New research from Vodafone – released to coincide with the introduction of its new global parental leave policy – has found that women are more than twice as likely than men to quit their jobs because of caring responsibilities.
The finding, revealed in the telecommunications company’s Lost connections: supporting carers in the workplace in 2021 and beyond report, showed nearly 10% of female carers cited lack of support as the main reason they left their last job. This compared to 4% of male carer respondents.
The report argued failure to help female carers in the workplace significantly risked worsening gender inequalities around participation, pay and progression.
According to Helen Lamprell, general counsel and external affairs director at Vodafone UK, employers must now recognise the additional pressures staff have been put under in the last 12 months. It revealed 4.5 million workers took on caring responsibilities due to Covid-19 (Coronavirus) in addition to the 3.7m working carers that also existed prior to the pandemic. Of these new carers, more than half (2.8m) are in work.
She said: “We are living through extraordinary times. Coronavirus has both heightened and highlighted the challenges facing unpaid carers in the workplace – particularly women who tend to take on the lion’s share of caring duties.
“Of the 77% of carers who reported sharing caring responsibilities, women were almost twice as likely to take on the larger share.”
The findings of the report coincided with the official start yesterday of Vodafone’s global parental leave policy. The policy guarantees that all employees (or their partners) who either have their own children, adopt, or becomes a parent through surrogacy, can take 16 weeks’ leave on full pay.

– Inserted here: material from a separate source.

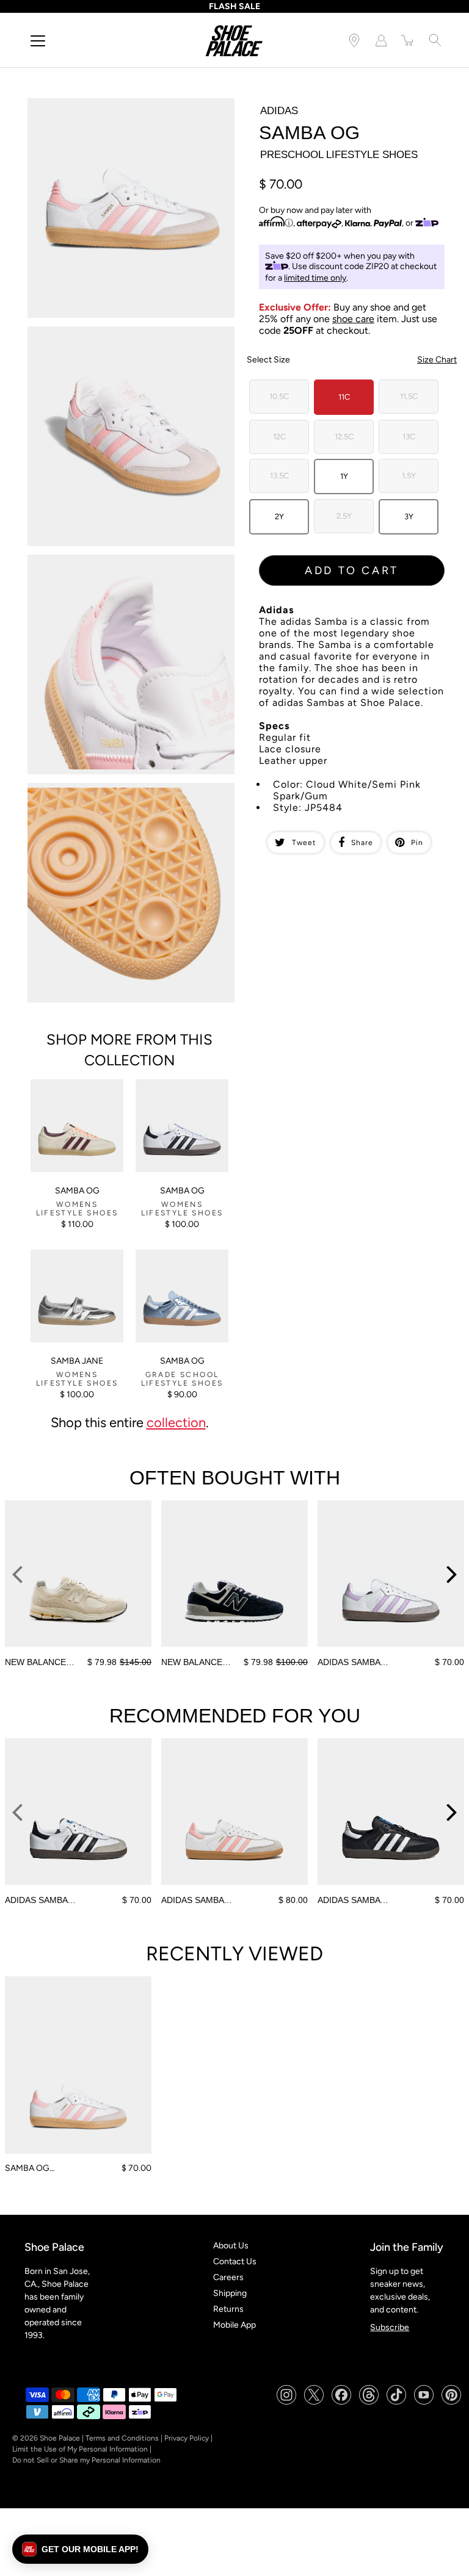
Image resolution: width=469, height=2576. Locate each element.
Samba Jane (77, 1361)
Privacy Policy (186, 2438)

Vodafone employees will be able to take this leave in two separate eight-week periods during the 18 months following the child’s birth or adoption. The only caveat is that leave must be taken in full weeks, and employees will have to return to work for a minimum of eight weeks in between each period of parental leave.
A Vodafone spokesperson said: “We felt offering 16 weeks’ parental leave would give non-birthing parents in particular the chance to play a more equal role in the caring responsibilities when they first become a new parent. It will also allow parents the opportunity to strengthen their bond with their newborn in the important early months and help to alleviate some of the pressure on their partner.”
Staff will also be able to phase their return from parental leave by working the equivalent of a 30-hour week on full pay for a further six months.
The spokesperson added: “The new policy will help our employees be able to better balance their work and caring responsibilities with their partner. We hope this means it will help them to feel fully supported and happy in their roles.”
Vodafone first announced it would change its parental leave policy in October, but yesterday was the first day the policy went live.